Exercise details: Everything from the line with "Where should I" to the line with "Task: Click the UpdateStar.com watermark" in the listing below, both lines included, needs to be copied exactly, apart from the pictures.

Material provided:
.....

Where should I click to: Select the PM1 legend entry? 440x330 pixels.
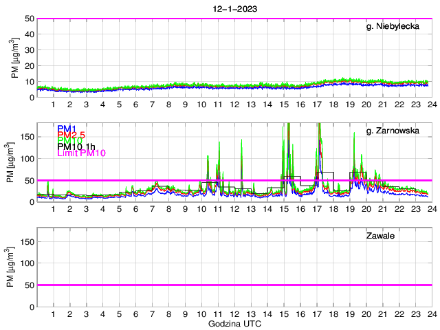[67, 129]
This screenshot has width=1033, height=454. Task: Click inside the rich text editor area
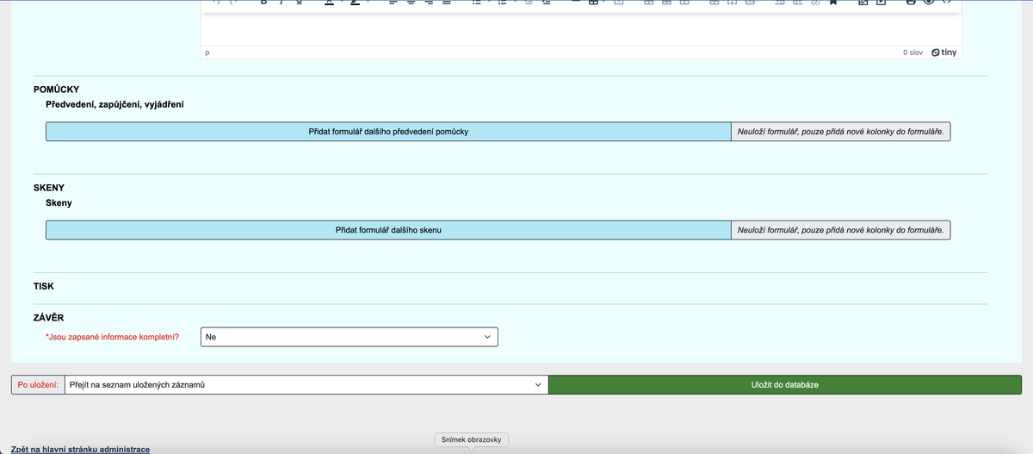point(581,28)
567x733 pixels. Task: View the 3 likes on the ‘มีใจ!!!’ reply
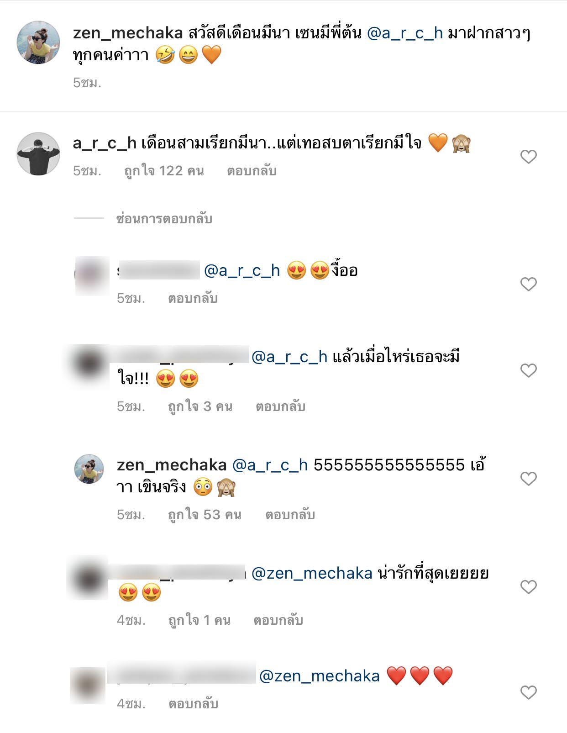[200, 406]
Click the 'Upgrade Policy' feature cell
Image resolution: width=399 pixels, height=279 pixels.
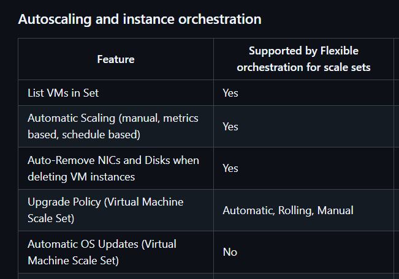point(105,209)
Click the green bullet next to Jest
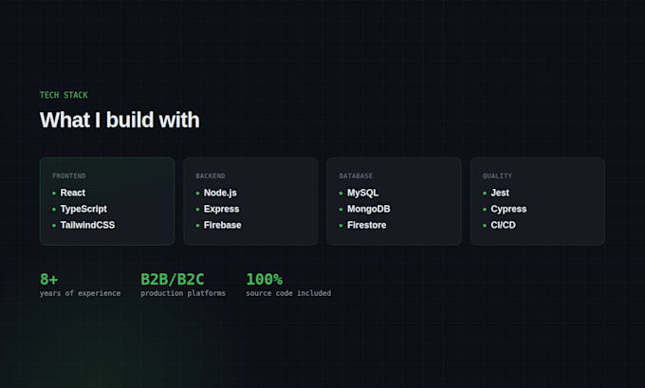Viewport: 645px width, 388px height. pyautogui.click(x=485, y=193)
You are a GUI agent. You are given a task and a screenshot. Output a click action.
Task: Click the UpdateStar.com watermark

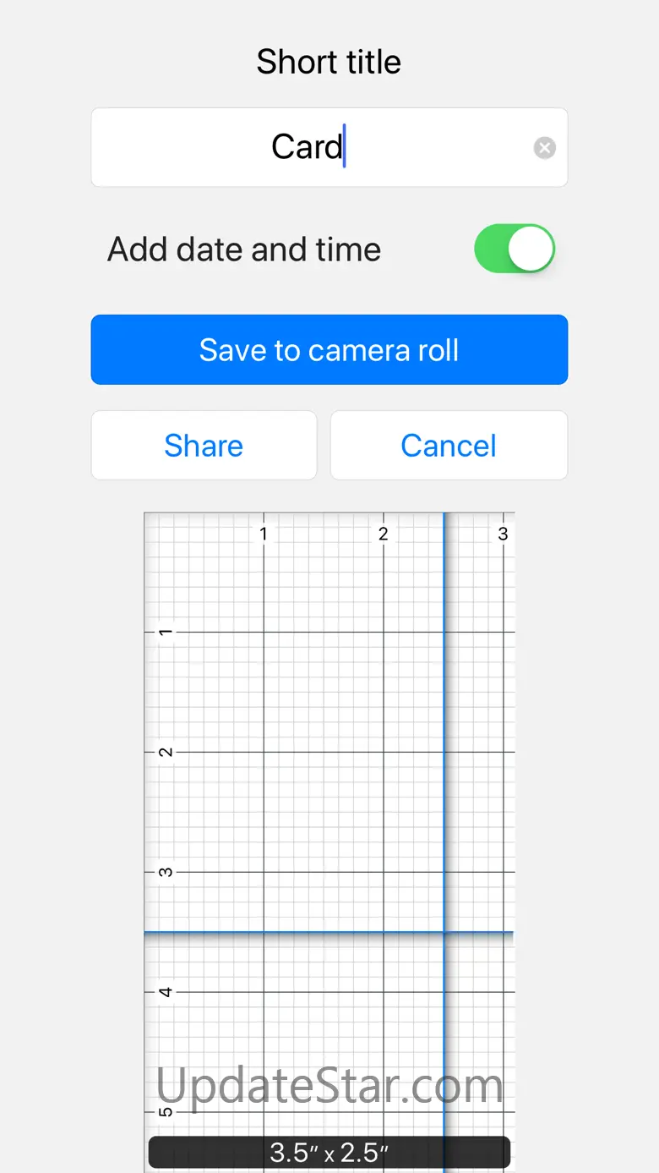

.....

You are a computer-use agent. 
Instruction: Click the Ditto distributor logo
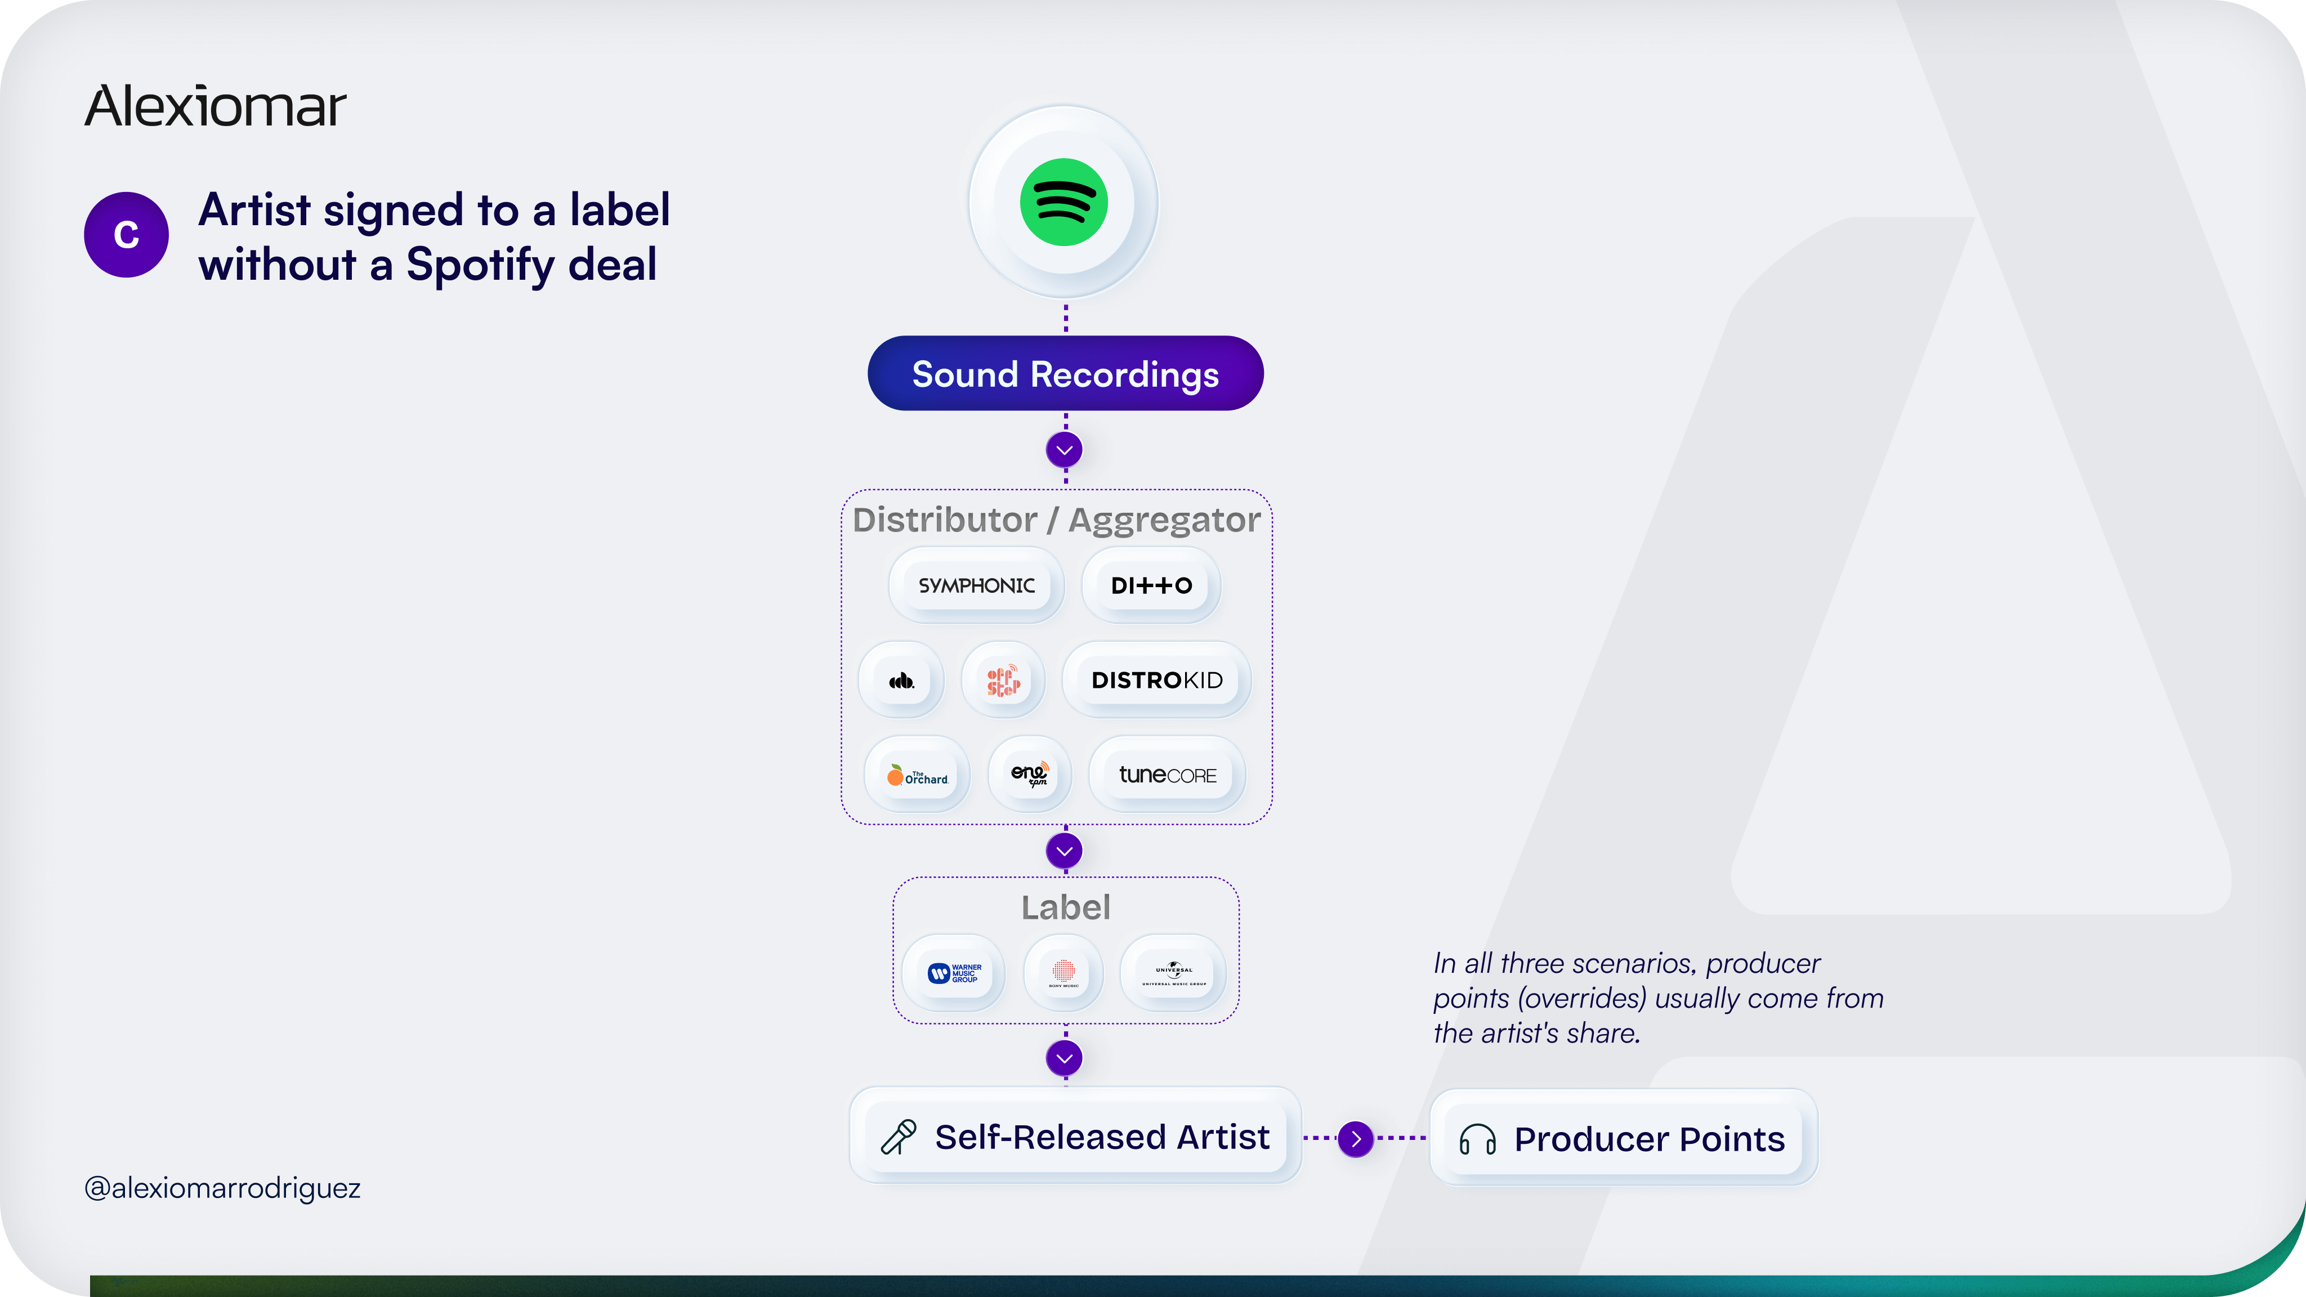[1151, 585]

.....

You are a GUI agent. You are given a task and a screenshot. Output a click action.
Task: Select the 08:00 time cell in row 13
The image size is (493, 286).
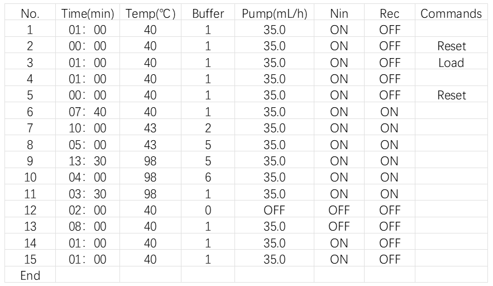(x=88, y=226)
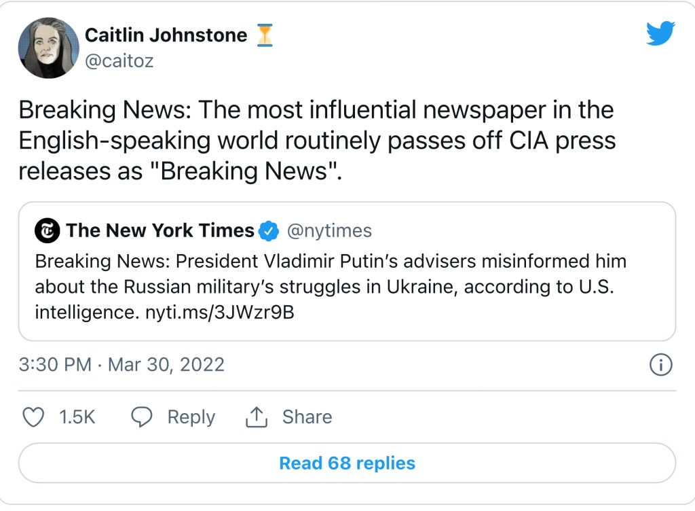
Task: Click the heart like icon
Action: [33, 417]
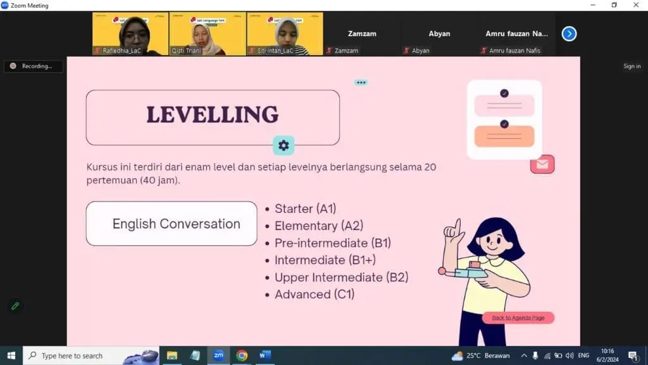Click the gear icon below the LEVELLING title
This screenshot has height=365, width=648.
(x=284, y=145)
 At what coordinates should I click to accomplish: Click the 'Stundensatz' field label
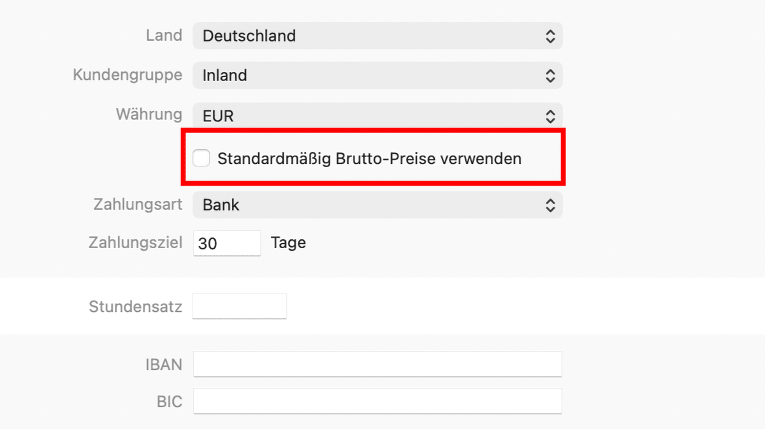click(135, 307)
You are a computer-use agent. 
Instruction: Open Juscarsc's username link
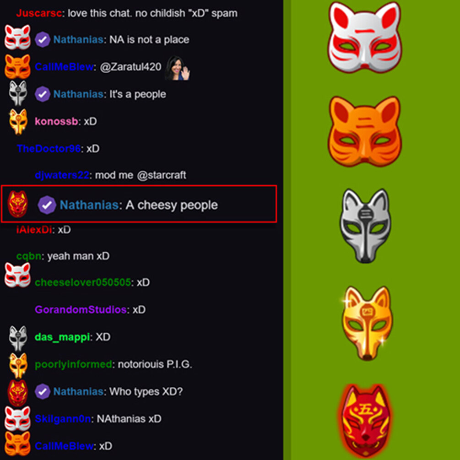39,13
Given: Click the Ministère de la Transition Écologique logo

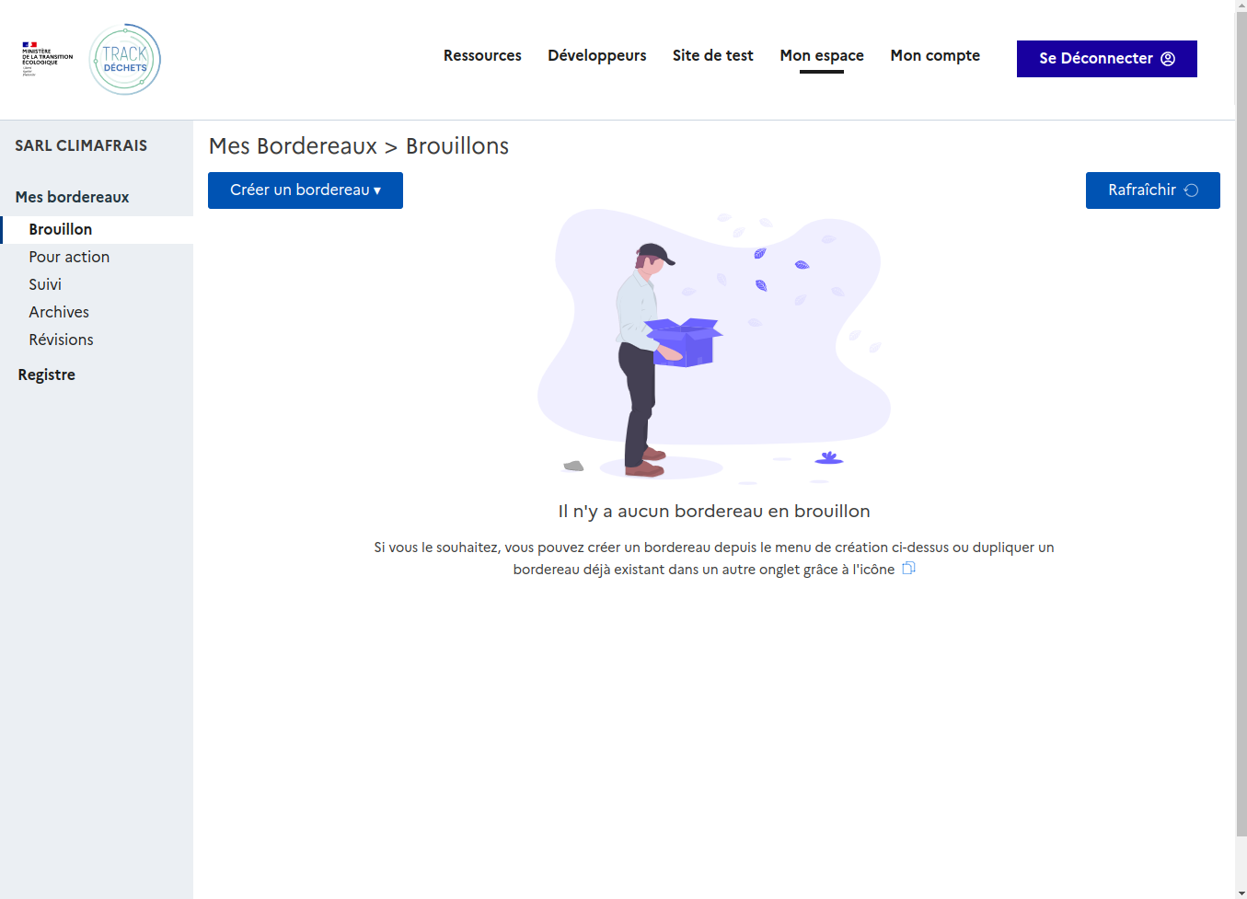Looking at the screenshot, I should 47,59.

.....

Exercise result:
Where should I click to: Select the PM1 legend entry? 440x330 pixels.
[67, 129]
This screenshot has width=1033, height=454. Task: Click inside the rich text editor area
point(581,28)
567x733 pixels. Task: View the 3 likes on the ‘มีใจ!!!’ reply
[200, 406]
Click the 'Upgrade Policy' feature cell
Image resolution: width=399 pixels, height=279 pixels.
point(105,209)
Click the green bullet next to Jest
Viewport: 645px width, 388px height. pyautogui.click(x=485, y=193)
You are a GUI agent. You are given a task and a screenshot. Output a click action.
Task: Click the UpdateStar.com watermark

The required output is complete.